Inka2によるアクチン細胞骨格制御を介した樹状突起スパイン形成機構

 アクチン細胞骨格の重合・脱重合のバランスは、神経細胞の樹状突起スパインの形成・安定性に重要な役割を果たす。アクチンフィラメントを重合する制御機構として、セリン・スレオニンキナーゼであるPakファミリー(Pak1-3のグループIとPak4–6のグループII)及びその下流シグナル因子であるLIMK、Cofilinが知られている。
 Pakファミリーの適切な制御は、異常なスパイン形成を防ぎ、健全な脳の発達を促進する上で非常に重要であるが、そのような内在性Pakの阻害因子は神経細胞では未だ見つかっていない。

マウス背側前脳におけるInka2 mRNAの特異的な発現局在(青色)

 一方、同研究グループがマウス脳内から新規同定したInka2遺伝子は、大脳皮質や海馬の神経細胞に豊富に存在する。また、Inka2タンパク質と相同性の高いInka1タンパク質は共にinka Box(iBox) 領域を持ち、iBoxとPak4が相互作用することが示唆されていた。とはいえ、Inka2の脳内における役割及びPak4との関係性は明らかにされていなかった。
 同研究ではまず、「Inka2タンパク質のiBoxが、Pakファミリーのリン酸化能をブロックすることでアクチンフィラメントの重合を阻害する」という仮説を検証した。
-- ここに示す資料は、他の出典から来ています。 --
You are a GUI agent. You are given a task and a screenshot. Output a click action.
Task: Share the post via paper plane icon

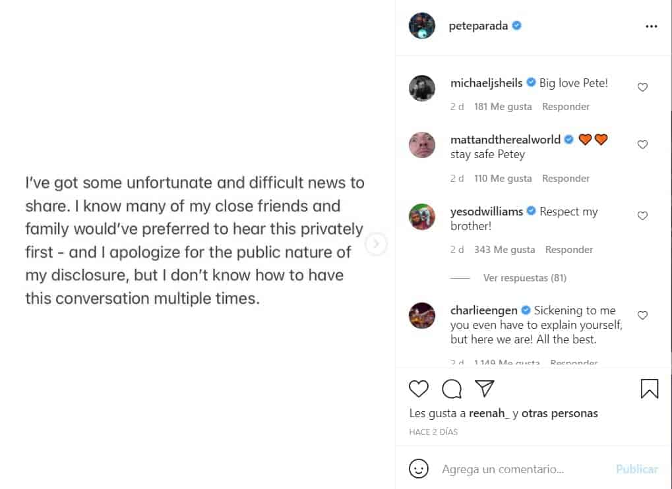485,389
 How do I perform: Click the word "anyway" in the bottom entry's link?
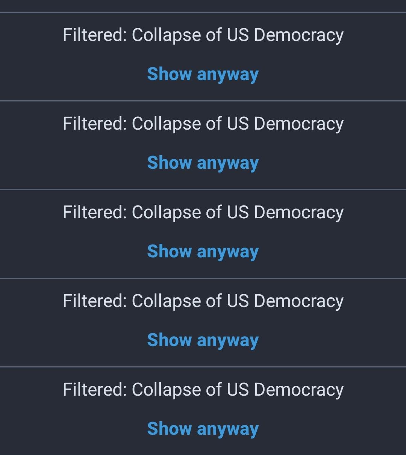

培養細胞にInka2の過剰発現またはPak4の発現抑制を行うと、細胞内のアクチンフィラメントが脱重合し、細胞の輪郭が球形になった。
 Inka2がアクチンフィラメント及びPak4と共局在しアクチン骨格形成に関与するため、Inka2のiBox領域がPak4と相互作用することを、Inka2のiBox欠失体(Inka2-ΔiBox)を用いて検証した。
 その結果、免疫沈降実験からInka2-iBox依存的にPak4と相互作用することが明らかになった。また、Inka2-ΔiBoxの過剰発現でアクチンフィラメントの脱重合は起こらなかった。
 Inka2のiBox領域が直接的にPak4のリン酸化能を阻害するのかを検証するため、大腸菌由来の精製タンパク質を用いた、無細胞系のin vitroリン酸化アッセイを行った。
 Pak4、Inka2-iBox、Inka1-iBox、さらにはPak4のリン酸化に必要な基質を反応させれば、Inka1-iBoxとInka2-iBoxで共に、濃度依存的にPak4の酵素活性を強く抑制することが明らかになった。その一方で、グループIのPakファミリーへの抑制効果は見られなかった。
 以上より、Inka1とInka2が持つiBoxは、グループIIのPakファミリー(特にPak4)のリン酸化能を直接的に阻害すれば、アクチンフィラメントの脱重合に関与することが明らかになった。
 最後にInka2の欠損がPak4シグナルに影響を与えるかを大脳皮質の神経細胞のシナプスから単離したシナプトニューロソーム(SN)を用いて検証した。Inka2-/-群のSNではPak4の下流シグナルでアクチンフィラメントの重合を制御する経路であるLIMK、Cofilinのリン酸化が亢進することが明らかになった。
 即ち、Inka2の欠損により、Pak4の酵素活性が過剰亢進し、その結果としてPak4-LIMK-Cofilinシグナルのリン酸化も亢進すれば、スパイン形成の異常が起きることが明らかになった。
 Pakファミリーによるスパイン形成制御は、統合失調症や自閉スペクトラム症、アルツハイマー病など様々な精神疾患や発達障害に関与する。また、Pakファミリーは神経系以外においてもがんを始めとした様々な疾患に関与することが分かってきている。
 同研究でInka2が、脳内における初めてのPak4阻害因子であることが明らかになった。今後、Inka2が関与する疾患発症の原因解明やInka2によるPak4阻害をターゲットとする創薬開発への繋がりが期待される。

◆研究者のコメント
 本研究は早稲田大学の研究グループ(山田 晴也助教, 水越 智也氏)と福井大学の徳永 暁憲准教授らの協力により論文化できた。
 細胞内のアクチン細胞骨格は、神経細胞のスパイン形成をコントロールすることで多数の精神疾患にも関与する重要な生命現象である。本研究は、神経細胞のアクチン細胞骨格の新たな調節機構の発見、また脳内でPak4活性を阻害する働きを持つ新たな因子の発見により、今後は基礎研究のみならず、臨床的な観点からも社会的な意義は大きいと考えている。